SF Chronicle – Zoox to offer driverless rides in its new robotaxis, but only in this part of San Francisco
Editors note: at some point there will be multiple robotaxi companies competing against each other and Uber and Lyft. The competition will increase their financial loses even more.
See original article by Chase DiFeliciantonio at the SF Chronicle
Amazon-owned autonomous vehicle maker Zoox is planning to offer rides in San Francisco after years of testing — but only to its own employees and in select locations, at least to start.
Zoox co-founder and Chief Technology Officer Jesse Levinson made the announcement onstage at the TechCrunch Disrupt conference in San Francisco on Wednesday, the outlet reported.
Levinson said the vehicles will offer rides in its headquarters city of Foster City, as well as in San Francisco’s SoMa neighborhood and on the Las Vegas Strip.
The company did not provide an exact starting date, but said employee rides would start “in the next few weeks.” A Zoox spokesperson said in an email the rides would be in the company’s bi-directional driverless vehicles.
The company already has “normal” test vehicles that having been cruising the Bay Area while collecting mapping data with drivers behind the wheel.
Zoox has been allowing its employees to ride in the driverless vehicles, when traveling between its Foster City offices, and has been allowing friends and family to ride along in Foster City as well. Employees can also take rides on the Strip in Las Vegas.
Zoox also said in an email that it will begin offering free public rides early next year before opening to paying customers. That service will start in Las Vegas and expand to San Francisco. No date for that phase was provided.

(Stored data entries)
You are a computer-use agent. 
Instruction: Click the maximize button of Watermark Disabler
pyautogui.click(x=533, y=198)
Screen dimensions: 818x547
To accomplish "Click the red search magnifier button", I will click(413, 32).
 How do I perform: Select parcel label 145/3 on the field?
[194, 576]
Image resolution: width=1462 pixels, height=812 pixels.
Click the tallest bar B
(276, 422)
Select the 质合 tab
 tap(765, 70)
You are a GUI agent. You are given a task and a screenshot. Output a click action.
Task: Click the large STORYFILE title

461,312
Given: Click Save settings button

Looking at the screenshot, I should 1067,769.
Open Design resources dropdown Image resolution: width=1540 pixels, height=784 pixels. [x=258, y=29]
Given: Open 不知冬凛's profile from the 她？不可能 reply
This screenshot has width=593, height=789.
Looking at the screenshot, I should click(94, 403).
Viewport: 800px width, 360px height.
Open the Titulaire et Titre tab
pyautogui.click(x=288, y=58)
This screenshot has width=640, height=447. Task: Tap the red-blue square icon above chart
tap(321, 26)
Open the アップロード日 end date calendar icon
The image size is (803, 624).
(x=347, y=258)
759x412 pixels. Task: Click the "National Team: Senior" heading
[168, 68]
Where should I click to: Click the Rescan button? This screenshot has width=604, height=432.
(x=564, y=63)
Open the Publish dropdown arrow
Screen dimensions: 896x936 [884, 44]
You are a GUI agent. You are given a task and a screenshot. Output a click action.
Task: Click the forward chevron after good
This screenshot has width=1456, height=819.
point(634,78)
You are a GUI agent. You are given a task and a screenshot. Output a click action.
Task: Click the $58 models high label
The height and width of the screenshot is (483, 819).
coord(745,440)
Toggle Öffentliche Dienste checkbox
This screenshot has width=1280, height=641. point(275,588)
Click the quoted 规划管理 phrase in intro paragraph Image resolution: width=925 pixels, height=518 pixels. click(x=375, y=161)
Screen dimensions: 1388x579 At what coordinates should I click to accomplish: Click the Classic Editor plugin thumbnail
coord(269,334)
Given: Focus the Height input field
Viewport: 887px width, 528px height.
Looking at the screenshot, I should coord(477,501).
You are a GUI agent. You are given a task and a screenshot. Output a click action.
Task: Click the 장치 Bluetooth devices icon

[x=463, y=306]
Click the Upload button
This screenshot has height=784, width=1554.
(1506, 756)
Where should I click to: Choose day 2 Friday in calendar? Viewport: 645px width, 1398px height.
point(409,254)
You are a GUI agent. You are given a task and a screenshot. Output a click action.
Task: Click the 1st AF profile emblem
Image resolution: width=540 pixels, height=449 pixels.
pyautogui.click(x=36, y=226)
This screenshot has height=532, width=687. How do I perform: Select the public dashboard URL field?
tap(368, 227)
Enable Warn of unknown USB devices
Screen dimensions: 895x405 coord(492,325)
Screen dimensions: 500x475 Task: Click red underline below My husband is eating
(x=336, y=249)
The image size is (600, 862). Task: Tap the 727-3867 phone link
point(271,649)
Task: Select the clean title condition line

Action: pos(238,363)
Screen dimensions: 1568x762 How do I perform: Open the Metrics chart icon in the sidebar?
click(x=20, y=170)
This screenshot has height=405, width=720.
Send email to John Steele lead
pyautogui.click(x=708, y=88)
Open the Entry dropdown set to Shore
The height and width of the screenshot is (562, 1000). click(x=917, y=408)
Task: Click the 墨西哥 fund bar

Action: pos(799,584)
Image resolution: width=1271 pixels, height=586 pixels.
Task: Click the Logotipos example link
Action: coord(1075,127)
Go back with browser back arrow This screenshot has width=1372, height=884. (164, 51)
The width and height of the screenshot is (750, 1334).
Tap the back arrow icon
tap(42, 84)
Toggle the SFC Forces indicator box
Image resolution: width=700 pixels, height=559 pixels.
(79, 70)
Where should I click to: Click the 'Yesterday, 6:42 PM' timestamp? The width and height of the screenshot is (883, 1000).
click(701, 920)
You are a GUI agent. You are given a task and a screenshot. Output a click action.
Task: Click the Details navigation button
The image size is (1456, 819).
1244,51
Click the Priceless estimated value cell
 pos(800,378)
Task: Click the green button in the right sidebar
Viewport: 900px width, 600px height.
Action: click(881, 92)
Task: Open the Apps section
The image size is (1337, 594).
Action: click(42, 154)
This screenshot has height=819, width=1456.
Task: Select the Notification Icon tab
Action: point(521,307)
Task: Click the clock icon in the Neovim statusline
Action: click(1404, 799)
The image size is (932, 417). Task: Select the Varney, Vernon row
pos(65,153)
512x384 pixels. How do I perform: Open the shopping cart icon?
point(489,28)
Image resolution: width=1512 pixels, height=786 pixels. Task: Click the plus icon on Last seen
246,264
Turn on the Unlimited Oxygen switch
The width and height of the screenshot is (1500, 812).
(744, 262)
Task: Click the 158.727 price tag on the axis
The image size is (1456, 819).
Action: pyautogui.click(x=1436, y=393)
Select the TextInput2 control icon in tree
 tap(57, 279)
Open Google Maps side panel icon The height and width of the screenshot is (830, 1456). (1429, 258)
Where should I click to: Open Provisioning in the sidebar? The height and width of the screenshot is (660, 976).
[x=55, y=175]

▶ _Short problem_:
Transcribe the part of the Zoox robotaxi article that opens with the words containing "SF Chronicle –" and closes with "least to start.".

▶ _Task output_:
SF Chronicle – Zoox to offer driverless rides in its new robotaxis, but only in this part of San Francisco
Editors note: at some point there will be multiple robotaxi companies competing against each other and Uber and Lyft. The competition will increase their financial loses even more.
See original article by Chase DiFeliciantonio at the SF Chronicle
Amazon-owned autonomous vehicle maker Zoox is planning to offer rides in San Francisco after years of testing — but only to its own employees and in select locations, at least to start.